INFORMATION SUPPLIED:
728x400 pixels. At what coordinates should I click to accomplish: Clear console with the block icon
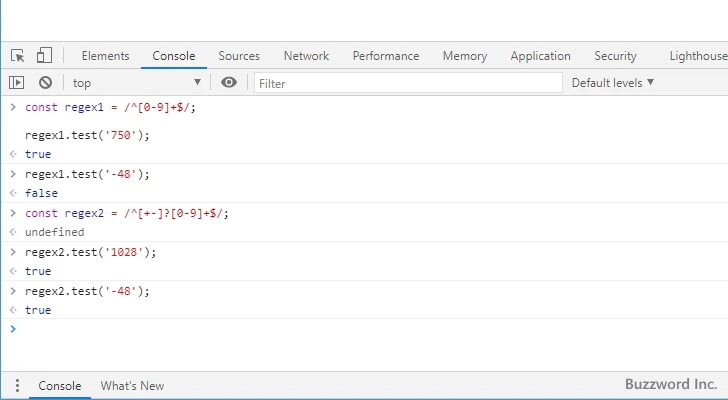(x=45, y=83)
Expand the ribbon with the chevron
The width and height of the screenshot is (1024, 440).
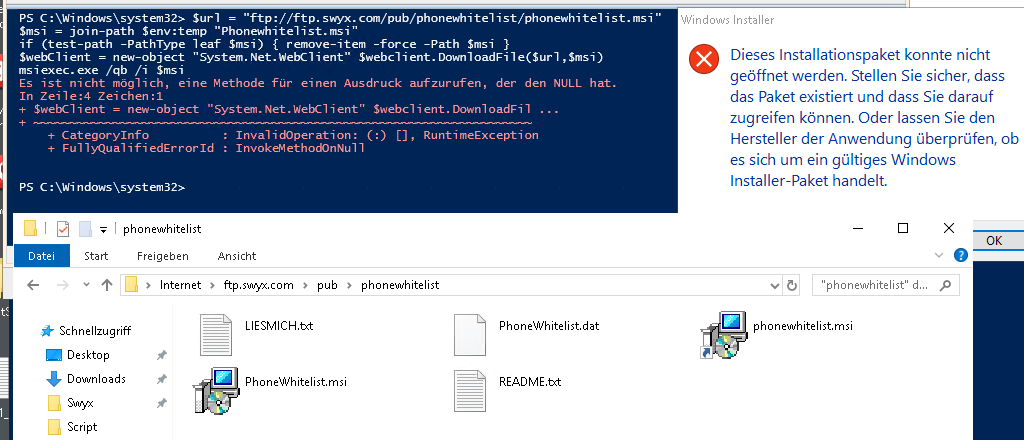tap(940, 255)
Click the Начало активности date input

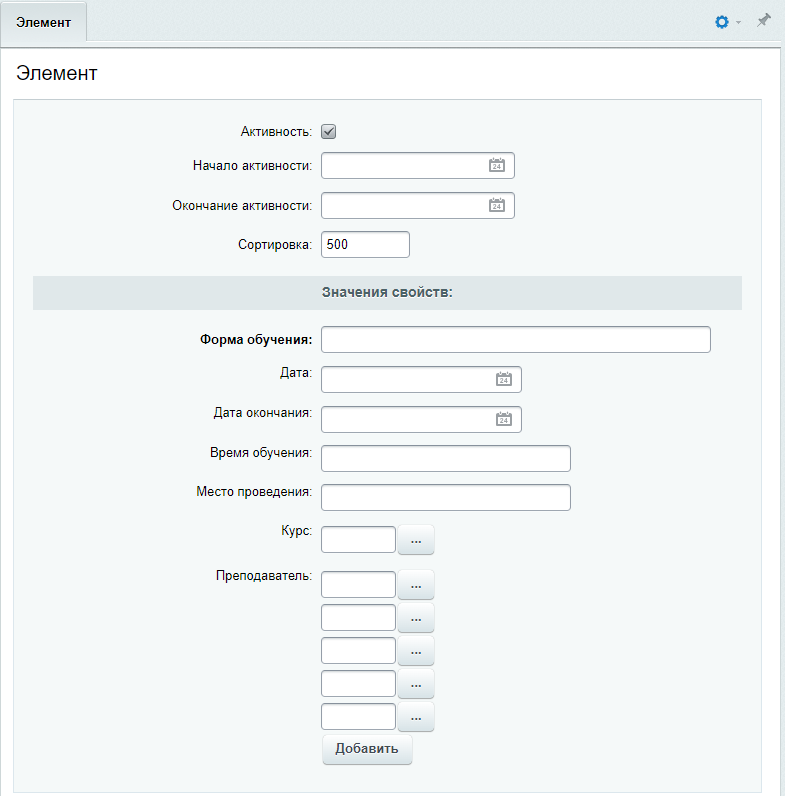point(404,165)
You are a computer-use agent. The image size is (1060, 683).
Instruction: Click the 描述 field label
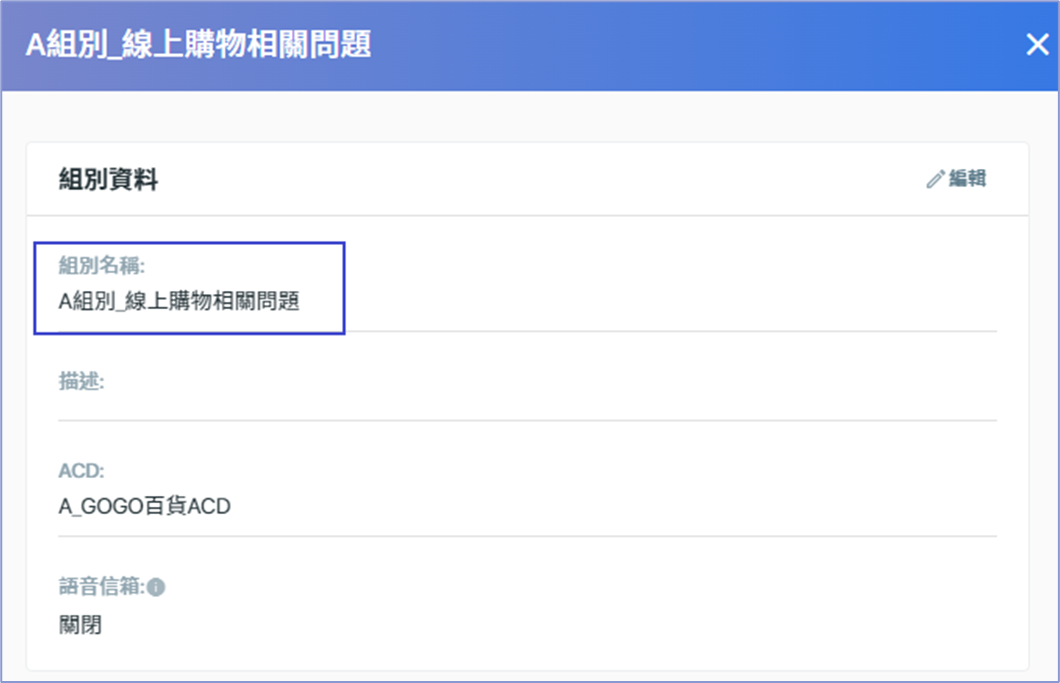(x=81, y=381)
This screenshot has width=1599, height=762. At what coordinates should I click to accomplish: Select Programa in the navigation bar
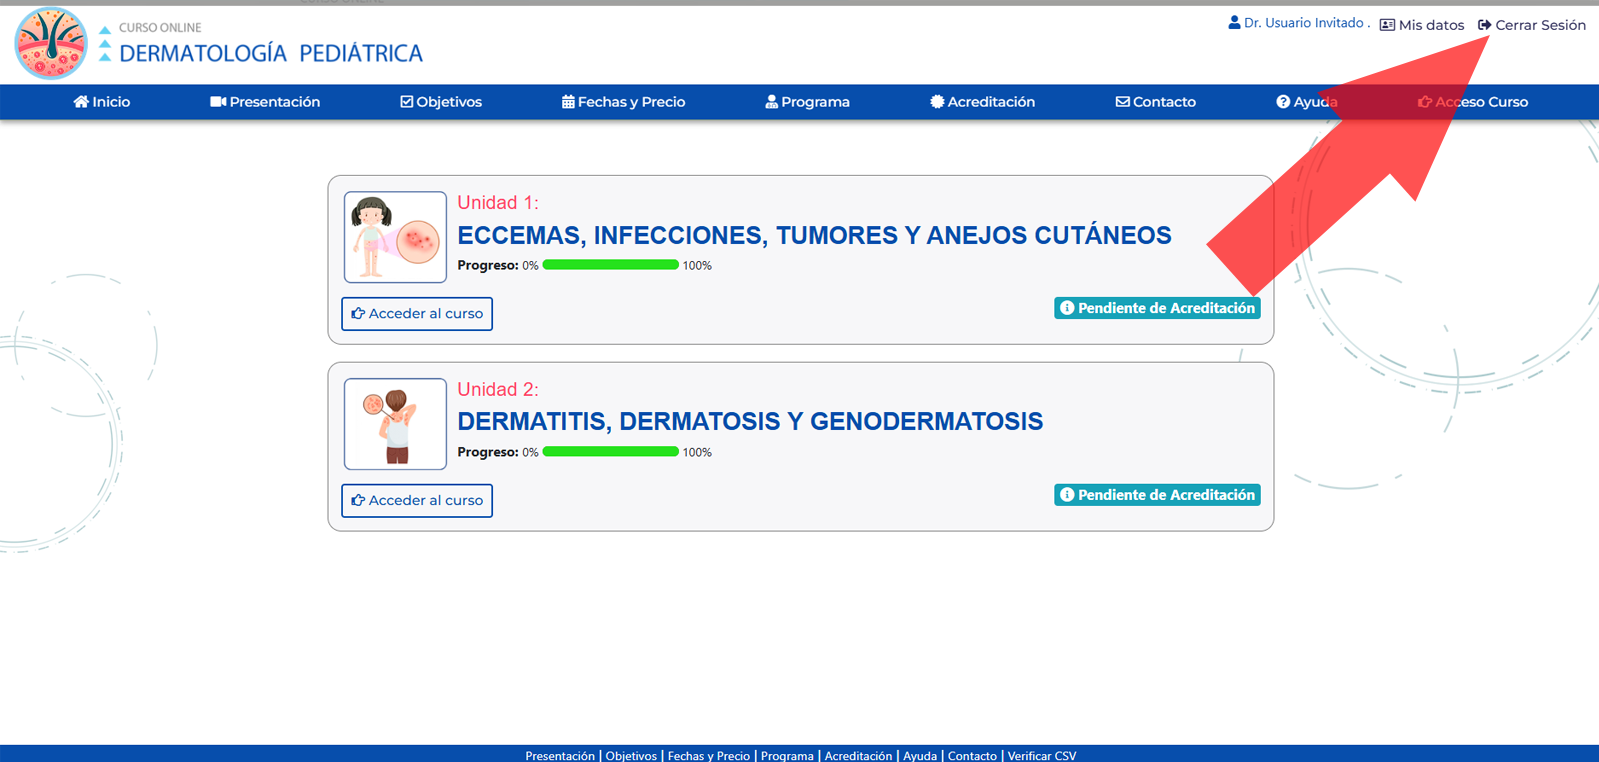point(807,102)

WHAT THIS TASK INVOLVES: Rewrite all of the material above, changing every "screenshot" to "screen capture" and keeping everything else the same. Leave the pictures out.

RESPONSE BELOW:
728x400 pixels. At what coordinates should I click to accomplish: Clear console with the block icon
(x=45, y=83)
Expand the ribbon with the chevron
The width and height of the screen capture is (1024, 440).
tap(940, 255)
Click the Начало активности date input

point(404,165)
You are a computer-use agent. The image size is (1060, 683).
Instruction: Click the 描述 field label
(x=81, y=381)
This screen capture has width=1599, height=762. At what coordinates should I click to accomplish: Select Programa in the navigation bar
point(807,102)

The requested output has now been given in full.